BEIJING - CHINESE tour groups will be allowed to visit North Korea under a plan to designate the isolated communist state as an official travel destination, Beijing's National Tourism Agency said on Wednesday.
The announcement follows South Korea's decision to suspend its decade-old tour programme to the North's Diamond Mountain resort in response to the fatal shooting of a 53-year-old South Korean housewife by a North Korean army guard there in July.
Tours of the mountain resort, run by South Korea's Hyundai Asan company, had been an important source of hard currency for the cash-strapped North. About 1.9 million visitors, mostly South Koreans, have travelled to the resort since it opened in 1998.
North Korea presently sees few overseas visitors due to tight visa restrictions and a lack of tourism infrastructure. Numbers of potential Chinese visitors weren't known, and the agency's announcement said practical issues needed to be hammered out before visits could begin.
Chinese tourists have been allowed to make day trips across the Yalu river to the North Korean city of Sinuiju on the opposite bank in the past.
Once North Korea becomes an official travel destination, then Chinese tour companies will be able to start arranging group travel, which is currently not allowed, and will also be able to promote North Korea as a tourist site.
While potentially making up for North Korea's loss of southern tourists, the Chinese plan also reflects traditionally close political and economic ties between the neighbours.
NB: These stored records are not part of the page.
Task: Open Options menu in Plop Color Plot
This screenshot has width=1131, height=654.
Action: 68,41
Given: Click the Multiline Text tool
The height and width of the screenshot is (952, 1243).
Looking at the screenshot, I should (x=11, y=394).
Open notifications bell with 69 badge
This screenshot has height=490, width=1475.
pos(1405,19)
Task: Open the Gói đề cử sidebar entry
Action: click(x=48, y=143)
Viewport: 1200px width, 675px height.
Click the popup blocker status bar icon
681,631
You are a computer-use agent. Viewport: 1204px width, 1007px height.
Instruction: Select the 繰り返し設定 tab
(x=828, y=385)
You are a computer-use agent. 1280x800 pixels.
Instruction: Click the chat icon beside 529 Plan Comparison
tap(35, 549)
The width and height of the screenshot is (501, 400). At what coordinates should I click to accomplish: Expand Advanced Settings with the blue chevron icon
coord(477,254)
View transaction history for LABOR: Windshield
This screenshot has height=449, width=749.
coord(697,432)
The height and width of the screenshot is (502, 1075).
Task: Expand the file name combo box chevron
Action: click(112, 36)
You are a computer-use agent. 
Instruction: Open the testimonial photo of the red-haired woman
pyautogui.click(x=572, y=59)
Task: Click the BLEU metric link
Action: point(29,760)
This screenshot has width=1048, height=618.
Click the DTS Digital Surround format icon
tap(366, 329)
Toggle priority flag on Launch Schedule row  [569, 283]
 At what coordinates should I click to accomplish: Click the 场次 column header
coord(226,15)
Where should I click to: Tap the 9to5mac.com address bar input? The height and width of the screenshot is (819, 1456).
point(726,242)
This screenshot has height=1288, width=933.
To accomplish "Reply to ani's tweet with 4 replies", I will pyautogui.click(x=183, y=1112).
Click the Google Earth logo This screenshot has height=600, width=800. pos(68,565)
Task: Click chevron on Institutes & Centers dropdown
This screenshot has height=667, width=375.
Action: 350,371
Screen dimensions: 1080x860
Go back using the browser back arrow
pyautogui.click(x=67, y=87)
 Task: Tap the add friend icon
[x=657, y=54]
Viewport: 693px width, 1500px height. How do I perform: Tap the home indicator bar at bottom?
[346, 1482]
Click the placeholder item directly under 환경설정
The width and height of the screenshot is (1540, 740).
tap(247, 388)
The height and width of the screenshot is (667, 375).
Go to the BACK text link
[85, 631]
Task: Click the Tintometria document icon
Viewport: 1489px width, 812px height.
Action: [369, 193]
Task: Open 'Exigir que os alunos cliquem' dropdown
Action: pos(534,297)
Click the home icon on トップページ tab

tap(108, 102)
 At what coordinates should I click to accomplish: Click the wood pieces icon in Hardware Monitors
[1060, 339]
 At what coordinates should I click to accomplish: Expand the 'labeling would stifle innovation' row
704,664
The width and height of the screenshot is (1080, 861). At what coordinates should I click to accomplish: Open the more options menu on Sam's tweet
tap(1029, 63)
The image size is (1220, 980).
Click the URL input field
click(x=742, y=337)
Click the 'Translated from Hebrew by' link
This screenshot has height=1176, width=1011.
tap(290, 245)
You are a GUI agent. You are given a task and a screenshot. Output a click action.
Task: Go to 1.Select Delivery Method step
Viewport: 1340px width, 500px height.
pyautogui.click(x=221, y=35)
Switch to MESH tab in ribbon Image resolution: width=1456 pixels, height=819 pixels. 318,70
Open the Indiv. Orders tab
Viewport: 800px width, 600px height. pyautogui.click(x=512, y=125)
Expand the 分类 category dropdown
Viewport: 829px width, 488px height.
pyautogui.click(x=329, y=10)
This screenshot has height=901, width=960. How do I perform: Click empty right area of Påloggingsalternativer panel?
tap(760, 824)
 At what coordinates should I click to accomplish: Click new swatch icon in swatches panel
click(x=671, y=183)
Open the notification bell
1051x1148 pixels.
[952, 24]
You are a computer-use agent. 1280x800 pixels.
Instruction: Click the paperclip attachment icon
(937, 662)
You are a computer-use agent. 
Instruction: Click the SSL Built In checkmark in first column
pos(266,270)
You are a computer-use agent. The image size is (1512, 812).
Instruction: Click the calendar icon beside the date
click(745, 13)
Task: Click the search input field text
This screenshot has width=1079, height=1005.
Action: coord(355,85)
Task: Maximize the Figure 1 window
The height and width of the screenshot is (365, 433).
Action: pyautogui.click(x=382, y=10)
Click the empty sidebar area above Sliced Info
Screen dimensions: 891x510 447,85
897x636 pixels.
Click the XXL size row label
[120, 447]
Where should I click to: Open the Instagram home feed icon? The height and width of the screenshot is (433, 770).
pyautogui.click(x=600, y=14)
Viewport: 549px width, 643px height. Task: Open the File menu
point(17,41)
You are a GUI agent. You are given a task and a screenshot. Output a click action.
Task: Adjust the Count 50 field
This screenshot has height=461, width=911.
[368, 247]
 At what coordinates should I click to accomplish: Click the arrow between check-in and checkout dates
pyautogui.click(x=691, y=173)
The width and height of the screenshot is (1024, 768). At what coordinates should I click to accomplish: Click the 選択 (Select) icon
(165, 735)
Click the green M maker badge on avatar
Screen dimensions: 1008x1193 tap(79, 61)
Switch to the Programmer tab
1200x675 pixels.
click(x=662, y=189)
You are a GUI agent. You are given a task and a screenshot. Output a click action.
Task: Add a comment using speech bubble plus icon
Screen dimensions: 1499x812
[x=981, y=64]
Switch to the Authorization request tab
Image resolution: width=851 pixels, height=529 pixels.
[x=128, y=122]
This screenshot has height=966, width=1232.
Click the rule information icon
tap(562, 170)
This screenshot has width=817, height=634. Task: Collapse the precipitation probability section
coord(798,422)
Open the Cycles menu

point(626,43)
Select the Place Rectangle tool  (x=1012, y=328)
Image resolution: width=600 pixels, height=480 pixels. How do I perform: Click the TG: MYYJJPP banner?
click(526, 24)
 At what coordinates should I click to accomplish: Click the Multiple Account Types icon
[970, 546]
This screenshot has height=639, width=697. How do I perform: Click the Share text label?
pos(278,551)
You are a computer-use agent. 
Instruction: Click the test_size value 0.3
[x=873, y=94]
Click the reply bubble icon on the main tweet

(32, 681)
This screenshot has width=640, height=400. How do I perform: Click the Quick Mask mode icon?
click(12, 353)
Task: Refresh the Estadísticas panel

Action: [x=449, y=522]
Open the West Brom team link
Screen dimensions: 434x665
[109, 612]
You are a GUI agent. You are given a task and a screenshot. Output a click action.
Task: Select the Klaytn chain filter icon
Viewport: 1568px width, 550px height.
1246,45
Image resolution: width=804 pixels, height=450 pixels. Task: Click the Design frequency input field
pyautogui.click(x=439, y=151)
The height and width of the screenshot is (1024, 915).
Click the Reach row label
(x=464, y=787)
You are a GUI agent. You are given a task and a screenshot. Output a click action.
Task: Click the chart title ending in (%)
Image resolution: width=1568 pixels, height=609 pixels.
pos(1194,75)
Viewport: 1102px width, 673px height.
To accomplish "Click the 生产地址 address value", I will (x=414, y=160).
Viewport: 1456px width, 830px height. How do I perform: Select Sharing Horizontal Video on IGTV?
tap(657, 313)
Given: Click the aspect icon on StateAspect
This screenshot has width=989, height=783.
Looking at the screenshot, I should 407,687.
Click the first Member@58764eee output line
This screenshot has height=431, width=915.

China allied with the North against South Korea and the United States in the 1950-1953 Korean War and continues to provide food and fuel assistance to its destitute neighbour while hosting multinational talks aimed at reducing tensions over Pyongyang's nuclear programme.
According to the tourism plan, tentatively agreed to during a visit by the Chinese agency's deputy chief last month, North Korea will also be allowed to set up a tourism representative office in the northeastern Chinese city of Shenyang, about three hours' drive from the North Korean border.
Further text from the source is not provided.